Our method still has some limitations. First, as shown in Fig. 3, the segmentation results showed unsmooth edges because their resolution is lower than GT due to resampling. In future work, the resolution of the segmentation mask can be improved by resampling the image to a higher resolution and performing segmentation with sliding windows. Moreover, in the second example of Fig. 4, the TC was not accurately segmented, which might be due to the blurring of the T2 modality. This demonstrates the importance of data integrity for the accurate segmentation of medical images. This can be solved by more diverse data acquisition and data augmentation or by training generative networks to synthesize clear images.

Conclusion

This paper introduced LK attention for 3D medical image segmentation, which can be easily incorporated into any CNN such as U-Net. The 3D LK attention module combines the advantages of biologically inspired self-attention and convolution, exploits local contextual information, long-range dependencies, spatial and channel adaptation, and uses convolutional decomposition to eliminate the disadvantage of high computational cost. Ablation experiments on the CT-ORG dataset first verified the feasibility of the decomposition of 3D LK convolutions and secondly explored the most efficient deployment design of the 3D LK attention module. The quantitative results of ablation learning indicated that incorporating the 3D LK attention module in the middle of the decoder achieved optimal performance. The Mid-type LK attention-based U-Net achieved state-of-the-art performance on both multi-organ and tumor segmentation compared to advanced CNN and Transformer-based methods. Segmentation results of CT-ORG and BraTS 2020 datasets showed that the 3D LK attention module improved predictions for all organs and tumor subregions except the bladder, especially for lung, ET, and TC. In addition, the 3D LK attention module was proven to be effective in adaptively selecting important features and suppressing noise, which provided local explanations of the model’s prediction. Overall, our method shows promise that can be extended into research in other brain diseases, e.g., ageing and neurodegenerative disorders [53], by combining with transfer learning [54] and graph neural networks [55].

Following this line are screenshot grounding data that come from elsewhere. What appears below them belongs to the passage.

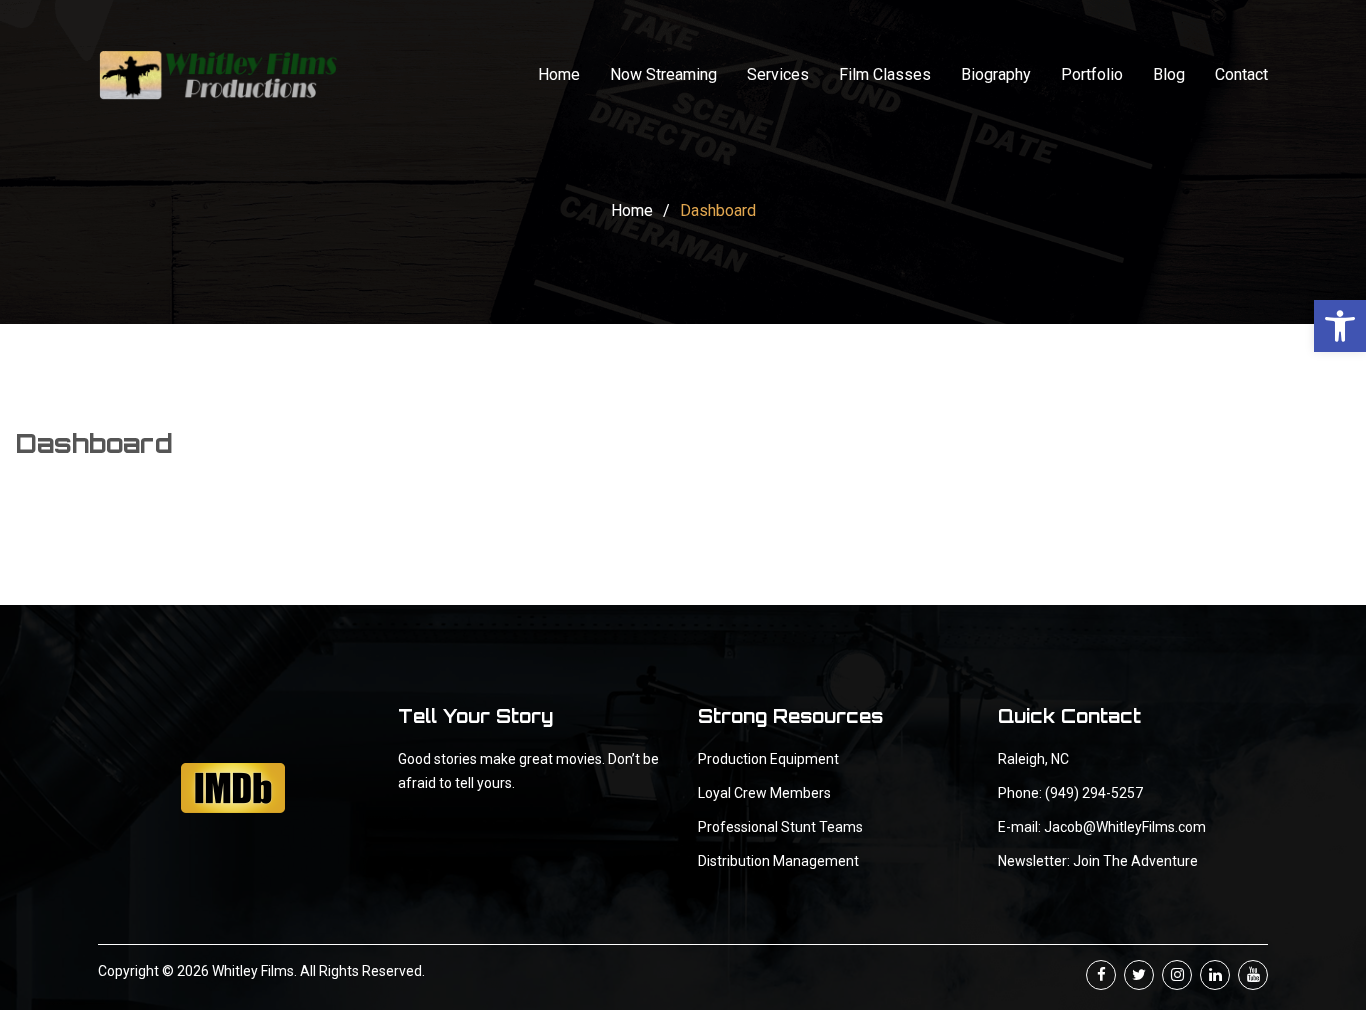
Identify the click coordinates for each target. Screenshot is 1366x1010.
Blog (1169, 74)
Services (778, 74)
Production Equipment (768, 759)
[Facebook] (1101, 975)
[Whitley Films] (218, 75)
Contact (1241, 74)
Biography (996, 74)
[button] (1340, 326)
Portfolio (1092, 74)
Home (559, 74)
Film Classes (885, 74)
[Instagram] (1177, 975)
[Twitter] (1139, 975)
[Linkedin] (1215, 975)
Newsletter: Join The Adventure (1098, 861)
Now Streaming (663, 74)
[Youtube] (1253, 975)
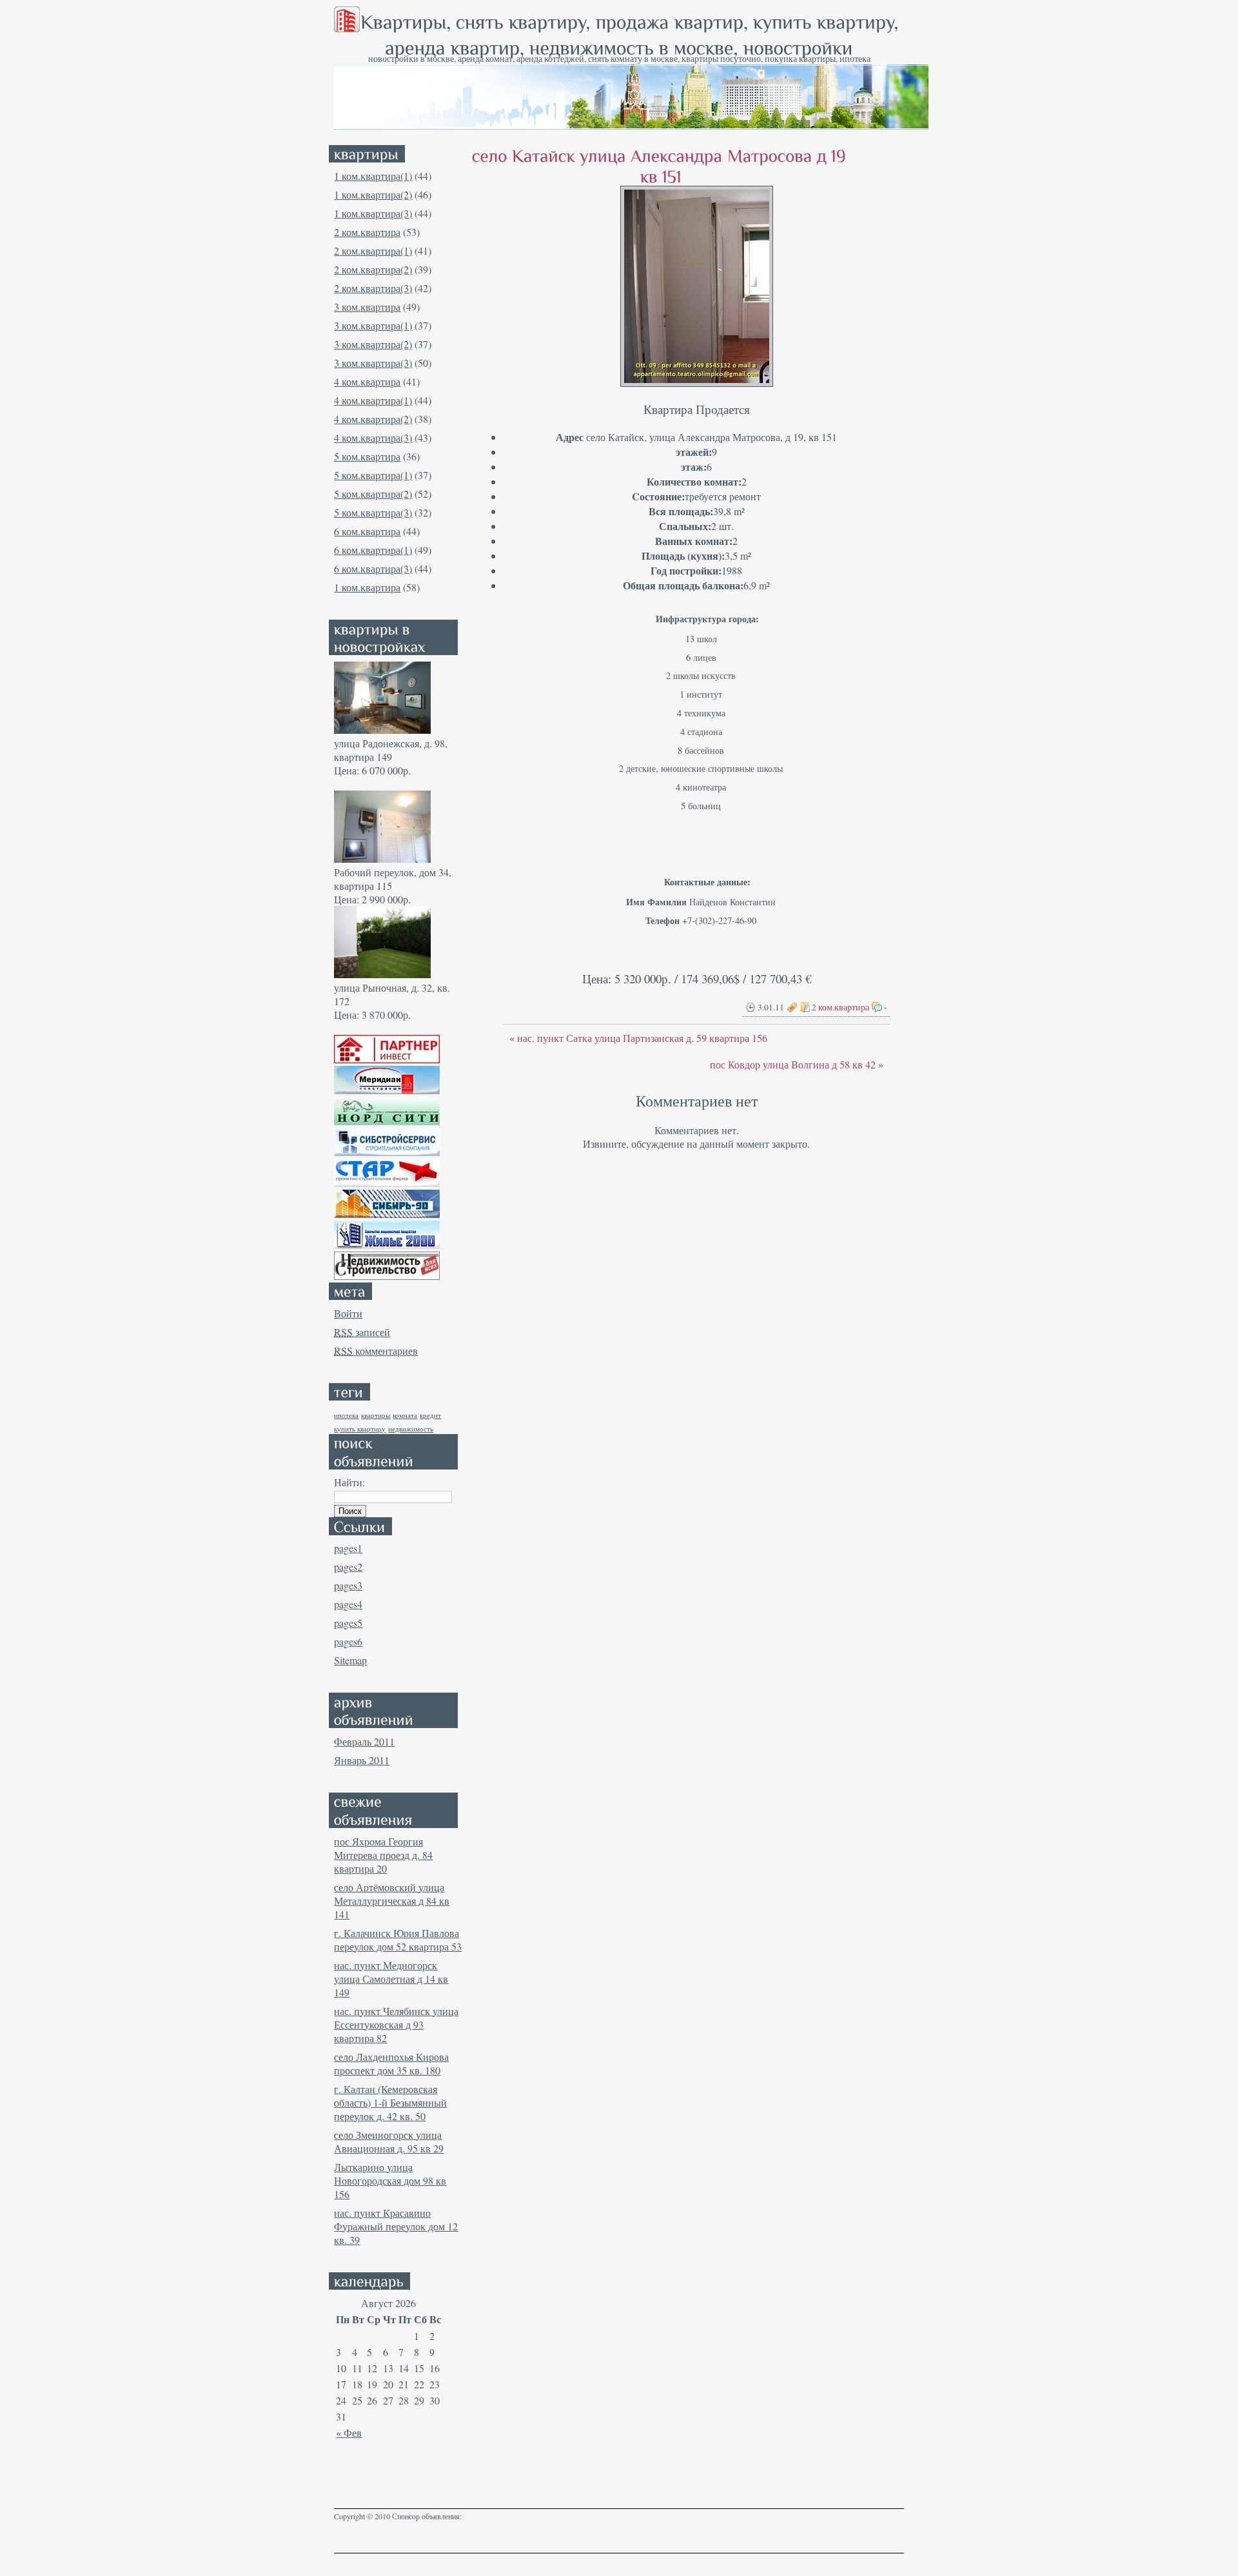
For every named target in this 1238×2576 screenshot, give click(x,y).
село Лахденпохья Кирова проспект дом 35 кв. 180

However, some challenges remained. First, the addition of attention caused the scattered computing power for some fine targets such as the bladder. Thus, the LK attention module can be further customized for multi-target segmentation. Second, for large medical images, better sampling or training strategies can be used to further improve the resolution of the segmentation results. Furthermore, since the low quality of the images can significantly reduce the segmentation accuracy, more comprehensive data augmentation and data harmonization [56] strategies and larger training datasets can be considered, or a generative network can be used to synthesize high-quality images [57, 58]. In addition, we plan to validate whether the superior performance of our method also holds in newly released datasets.